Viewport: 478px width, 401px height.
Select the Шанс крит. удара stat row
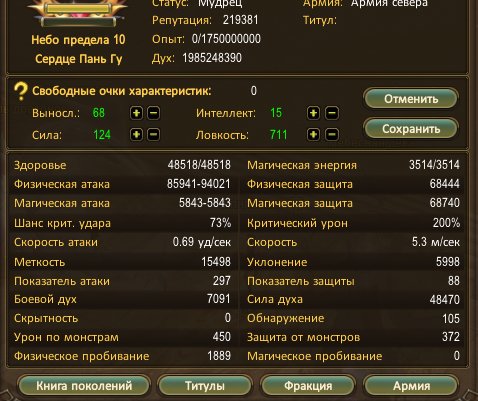(122, 223)

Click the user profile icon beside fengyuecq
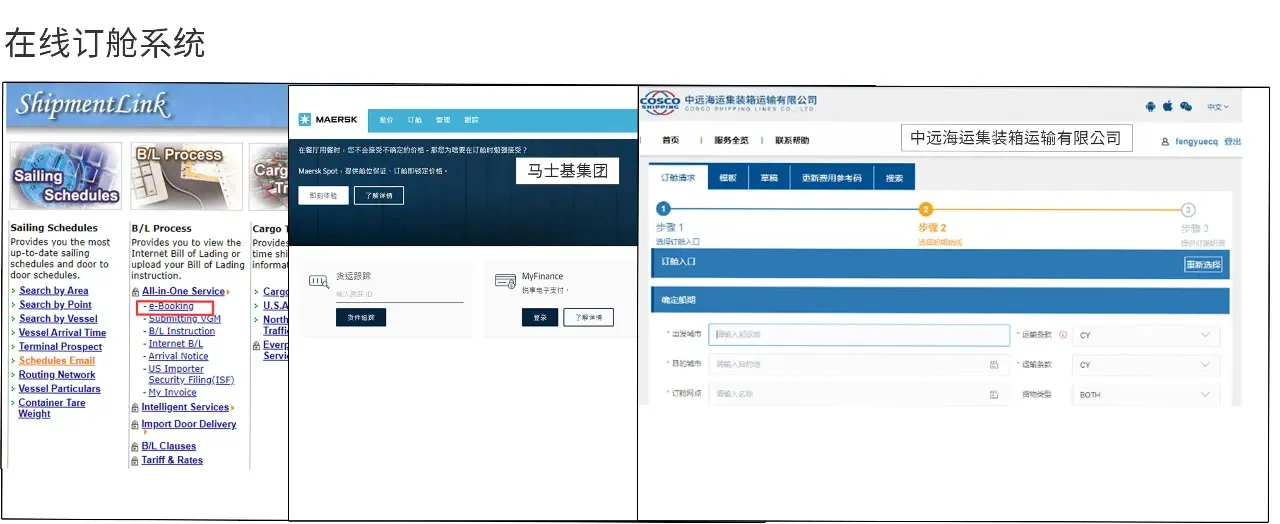tap(1165, 142)
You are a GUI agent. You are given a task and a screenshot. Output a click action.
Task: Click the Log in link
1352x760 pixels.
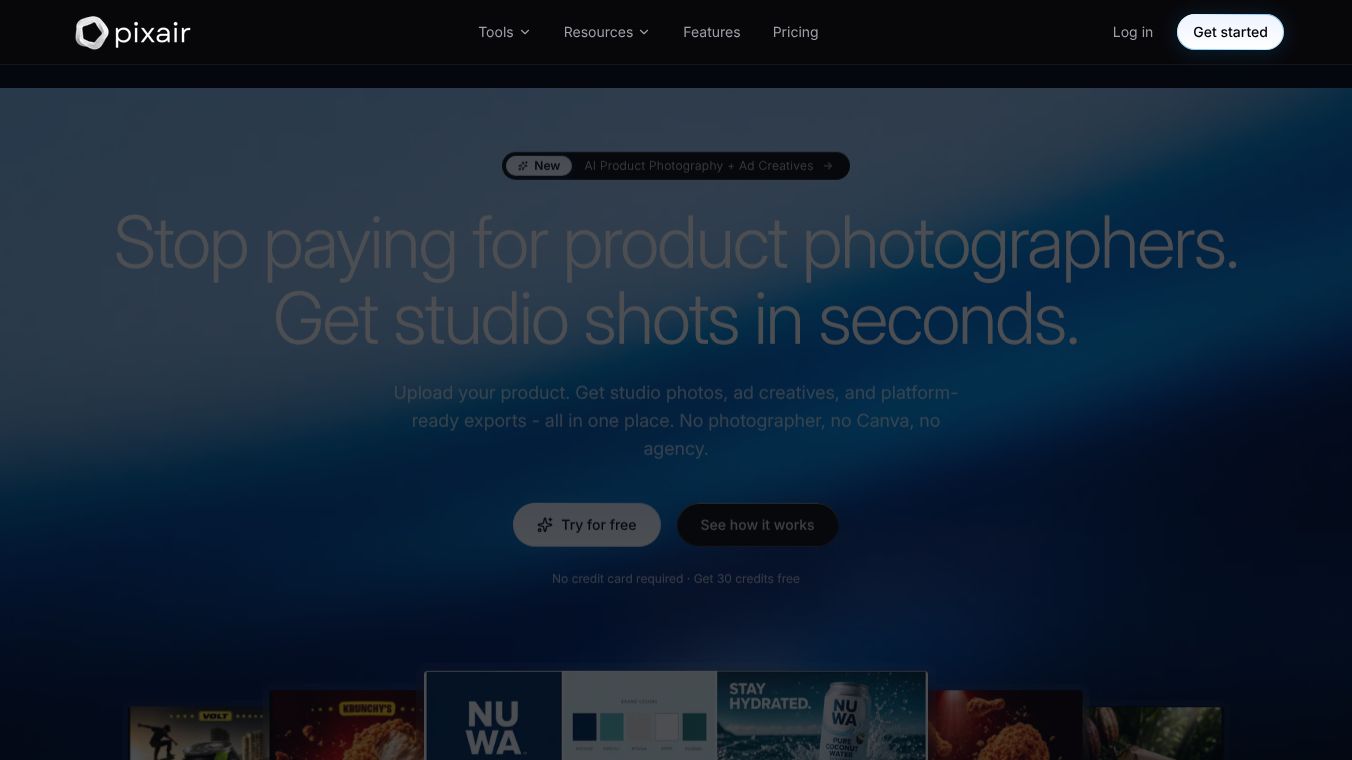[x=1133, y=32]
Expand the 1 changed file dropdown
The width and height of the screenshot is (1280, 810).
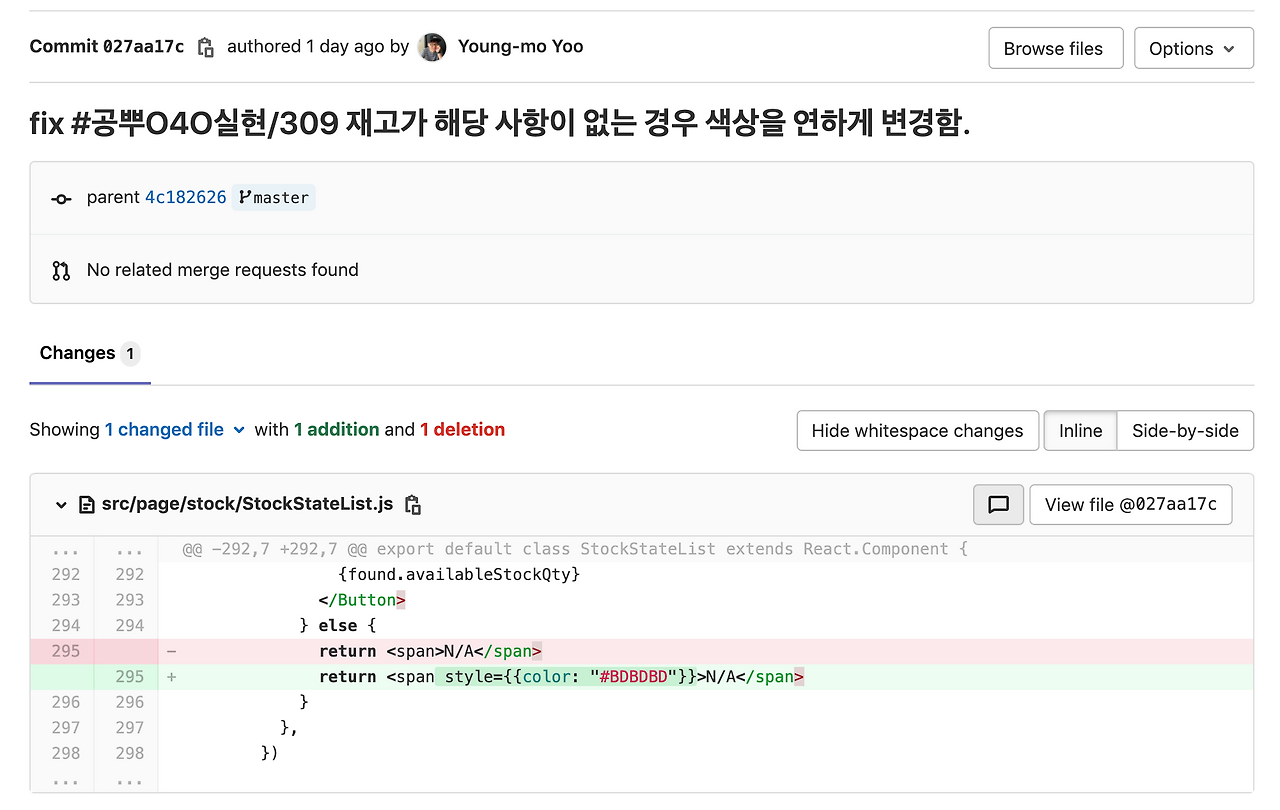point(175,430)
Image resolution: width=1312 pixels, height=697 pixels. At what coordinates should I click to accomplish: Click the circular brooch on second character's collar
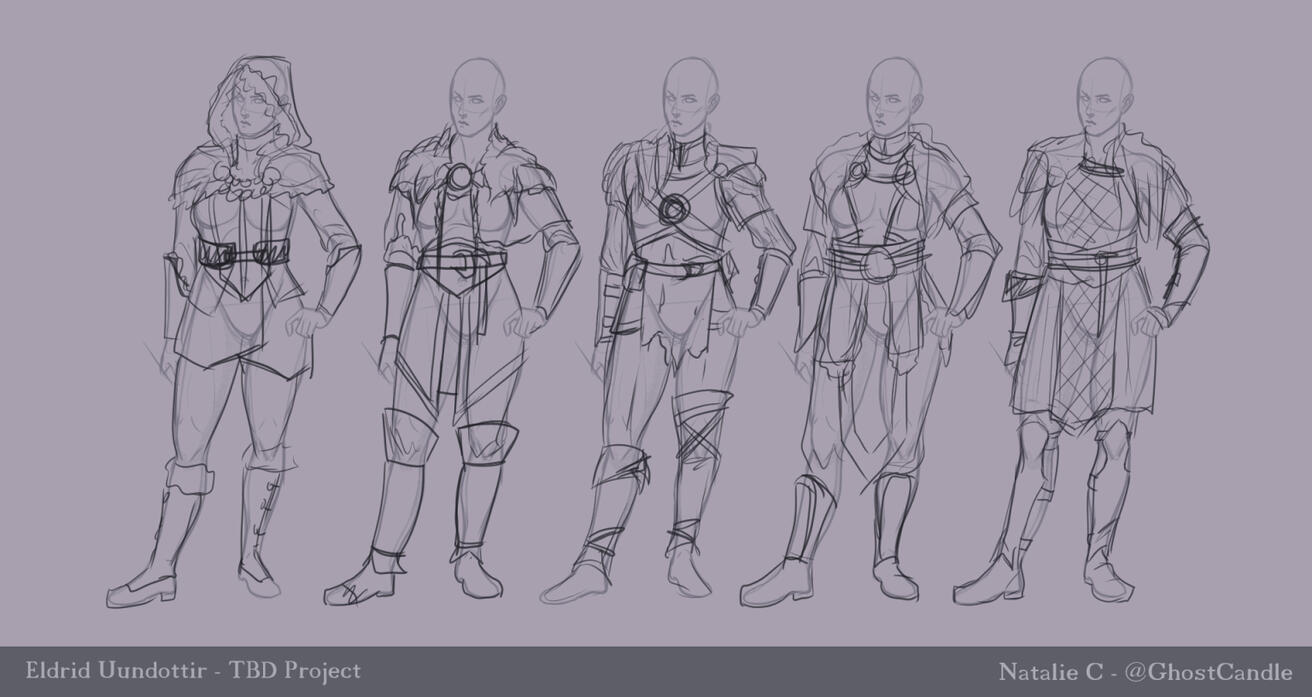pyautogui.click(x=462, y=178)
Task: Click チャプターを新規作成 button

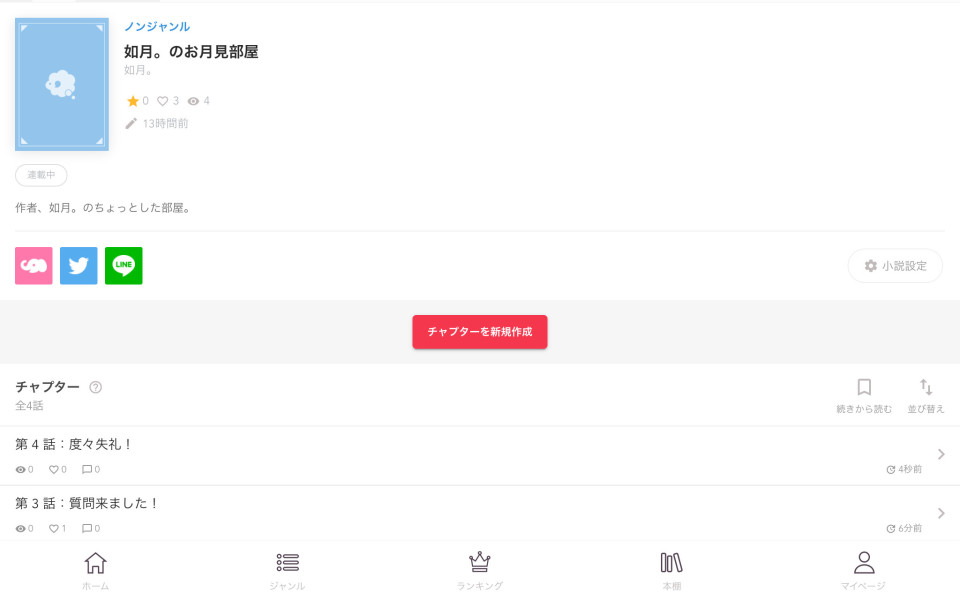Action: tap(479, 332)
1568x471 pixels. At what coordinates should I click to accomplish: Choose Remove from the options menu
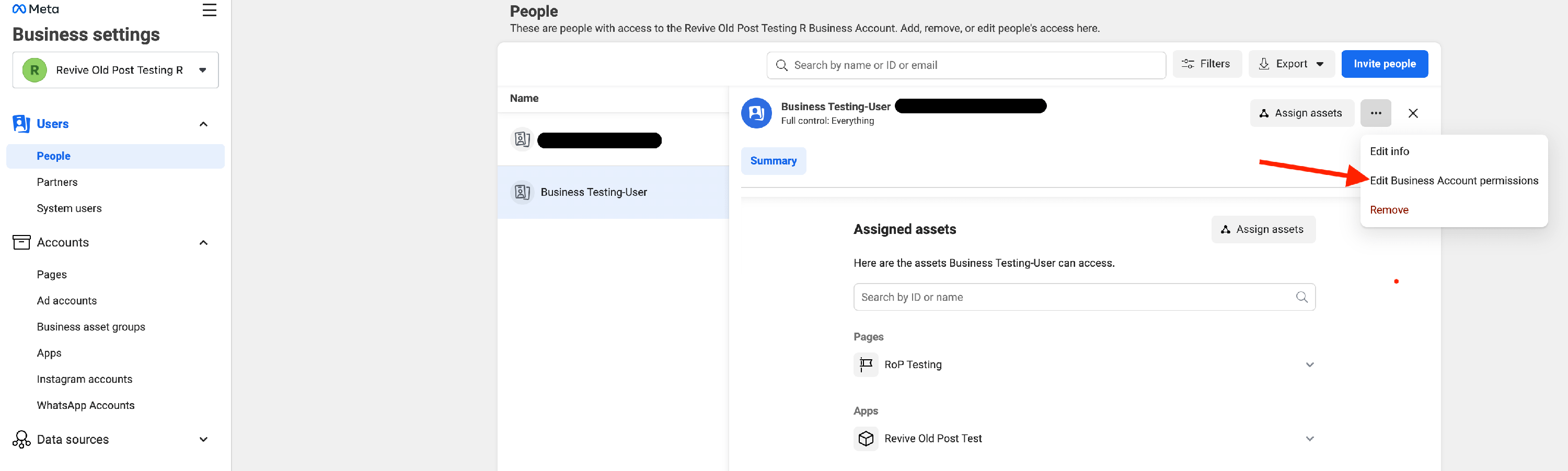(1388, 210)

◆ ◆ ◆ ◆ ◆ ◆ ◆

#### Your assignment
Output the material above exactly, without pictures.

#### Written answer
Viewport: 478px width, 401px height.
Select the Шанс крит. удара stat row
(122, 223)

Click the user profile icon beside fengyuecq
tap(1165, 142)
You are a GUI agent. You are given a task and a screenshot. Output a click action.
Task: Click the Log in link
1352x760 pixels.
[x=1133, y=32]
Expand the 1 changed file dropdown
The width and height of the screenshot is (1280, 810).
point(175,430)
Image resolution: width=1312 pixels, height=697 pixels. At what coordinates should I click to accomplish: Click the circular brooch on second character's collar
pyautogui.click(x=462, y=178)
Task: Click チャプターを新規作成 button

Action: tap(479, 332)
1568x471 pixels. At what coordinates should I click to accomplish: Choose Remove from the options menu
(1388, 210)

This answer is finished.